Федот объяснил, как он разживется. Но мать, вместо того, чтобы обрадоваться, огорчилась.
— Сыно-ок! — голос её был хрипл от долгого молчания. — Да зачем же ты навязался? Да лучше одну козу водить, чем за двух коней идти на верную погибель! Слышно, московитов идет тьма-тьмущая!
— Эх, мати! — с досадой сказал сын. — То ли убьют, то ли нет, а кони наши!
— Не нужно нам богатство, наше богатство — ты… Откажись!
— Дак дядя Савелий попросил — как я откажусь? Не я ему навязался, а он попросил… Дядя Савелий мне — заместо отца родного…
Мать заплакала. Сын был прав: дяде Савелию в его просьбе отказывать было нехорошо.
— Да не плачь ты, мати, — начал успокаивать её сын. — Не я один иду Карп со мной… Будем друг друга оберегать…
Известие о Карпе немного успокоило её. Карпа она считала очень надежным и верным товарищем, способным оберечь другого, хотя и понимала, что на войне гибнут даже бояре, даже князья, окруженные множеством сберегателей.
Карп тем временем на широких, с дырочками на носках, лыжах, спустился на заснеженный лед Лыбеди и заскользил к Трубежу. Сразу за Трубежем, на левом берегу, начинался дубовый лес. Могучие деревья, с остатками скореженных листьев, как бы радушно расступились, впустив его под кровлю своих раскидистых ветвей.

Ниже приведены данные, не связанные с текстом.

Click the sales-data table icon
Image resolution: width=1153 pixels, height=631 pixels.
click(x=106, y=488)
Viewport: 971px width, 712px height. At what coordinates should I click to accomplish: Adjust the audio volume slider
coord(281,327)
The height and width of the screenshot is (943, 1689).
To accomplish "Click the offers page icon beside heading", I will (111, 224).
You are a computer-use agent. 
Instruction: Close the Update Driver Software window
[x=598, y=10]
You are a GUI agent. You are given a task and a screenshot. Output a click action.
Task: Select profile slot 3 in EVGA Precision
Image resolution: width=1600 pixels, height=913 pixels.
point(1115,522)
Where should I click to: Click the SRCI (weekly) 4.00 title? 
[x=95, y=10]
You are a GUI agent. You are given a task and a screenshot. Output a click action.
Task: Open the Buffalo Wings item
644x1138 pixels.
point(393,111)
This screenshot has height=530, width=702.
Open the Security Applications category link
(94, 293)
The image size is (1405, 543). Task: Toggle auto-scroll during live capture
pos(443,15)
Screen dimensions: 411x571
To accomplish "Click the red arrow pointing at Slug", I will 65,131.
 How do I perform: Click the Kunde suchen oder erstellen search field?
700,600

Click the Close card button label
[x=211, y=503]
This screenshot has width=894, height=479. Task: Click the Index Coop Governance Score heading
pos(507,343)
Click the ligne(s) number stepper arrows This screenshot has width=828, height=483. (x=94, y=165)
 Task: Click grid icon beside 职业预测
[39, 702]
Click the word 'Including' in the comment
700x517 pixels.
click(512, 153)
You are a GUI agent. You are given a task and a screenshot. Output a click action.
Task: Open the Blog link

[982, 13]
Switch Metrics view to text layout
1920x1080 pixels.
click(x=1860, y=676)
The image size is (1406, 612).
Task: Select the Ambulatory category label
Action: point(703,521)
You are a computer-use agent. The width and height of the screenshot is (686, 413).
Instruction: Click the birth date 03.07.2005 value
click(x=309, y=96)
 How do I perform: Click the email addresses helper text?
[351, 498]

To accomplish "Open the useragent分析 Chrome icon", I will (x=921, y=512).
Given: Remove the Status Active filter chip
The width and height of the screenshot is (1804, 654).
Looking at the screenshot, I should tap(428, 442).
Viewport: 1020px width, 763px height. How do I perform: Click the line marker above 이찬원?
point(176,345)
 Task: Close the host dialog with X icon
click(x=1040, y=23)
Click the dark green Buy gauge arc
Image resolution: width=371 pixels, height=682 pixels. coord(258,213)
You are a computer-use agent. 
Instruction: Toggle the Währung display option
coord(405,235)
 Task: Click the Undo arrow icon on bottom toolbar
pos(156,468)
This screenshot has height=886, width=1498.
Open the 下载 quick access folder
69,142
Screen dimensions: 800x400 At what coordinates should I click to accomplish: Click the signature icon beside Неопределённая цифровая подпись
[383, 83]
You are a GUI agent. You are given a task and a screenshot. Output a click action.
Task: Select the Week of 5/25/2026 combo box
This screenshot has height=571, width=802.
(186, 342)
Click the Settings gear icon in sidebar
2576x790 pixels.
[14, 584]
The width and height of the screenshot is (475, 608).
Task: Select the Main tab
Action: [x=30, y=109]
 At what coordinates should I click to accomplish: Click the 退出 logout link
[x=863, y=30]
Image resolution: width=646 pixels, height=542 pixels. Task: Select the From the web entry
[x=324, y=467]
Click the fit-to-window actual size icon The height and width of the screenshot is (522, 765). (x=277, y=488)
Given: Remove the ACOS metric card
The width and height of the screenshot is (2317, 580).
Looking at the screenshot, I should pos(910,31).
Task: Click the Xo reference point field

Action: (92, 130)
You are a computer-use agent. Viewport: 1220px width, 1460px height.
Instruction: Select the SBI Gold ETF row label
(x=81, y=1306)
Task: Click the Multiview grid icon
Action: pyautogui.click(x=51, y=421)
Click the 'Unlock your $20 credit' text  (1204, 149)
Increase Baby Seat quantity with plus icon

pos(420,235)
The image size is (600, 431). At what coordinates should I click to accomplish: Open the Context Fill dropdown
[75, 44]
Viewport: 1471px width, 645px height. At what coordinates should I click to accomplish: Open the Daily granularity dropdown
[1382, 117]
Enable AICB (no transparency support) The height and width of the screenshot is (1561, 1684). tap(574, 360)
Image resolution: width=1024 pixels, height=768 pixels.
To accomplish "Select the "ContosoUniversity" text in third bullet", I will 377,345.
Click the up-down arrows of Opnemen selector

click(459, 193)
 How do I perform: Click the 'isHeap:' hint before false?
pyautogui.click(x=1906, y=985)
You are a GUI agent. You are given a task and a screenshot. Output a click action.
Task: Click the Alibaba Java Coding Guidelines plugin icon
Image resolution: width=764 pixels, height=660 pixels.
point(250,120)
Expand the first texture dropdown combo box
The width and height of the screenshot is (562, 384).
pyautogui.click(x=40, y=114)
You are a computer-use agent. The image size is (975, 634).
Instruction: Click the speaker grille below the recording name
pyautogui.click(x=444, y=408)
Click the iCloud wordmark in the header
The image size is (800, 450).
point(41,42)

При нем были лук и колчан со стрелами, нож за ременной подпояской, кожаный мешочек с огнивом, трутом, кремнем. Самое же главное, при нем была собака-лайка, ещё щенком вымененная на шлем-шишак у новгородских купцов, каждый год наезжавших в Переяславль Рязанский за хлебным зерном. Как только вошли в лес, собака сразу же ушла вперед, скрылась где-то в кустарнике. На пути охотника часто вставали кучи валежника, но Карп легко преодолевал и кучи валежника, и заросли кустарника. Чем больше было препятствий, тем ему становилось на душе легче: она освобождалась от давящей сознание несправедливости. Обида была и на отца, и на младшего брата, Павлуху, сумевшего, пользуясь слепой привязанностью к нему родителя, уговорить того поступить против обычая.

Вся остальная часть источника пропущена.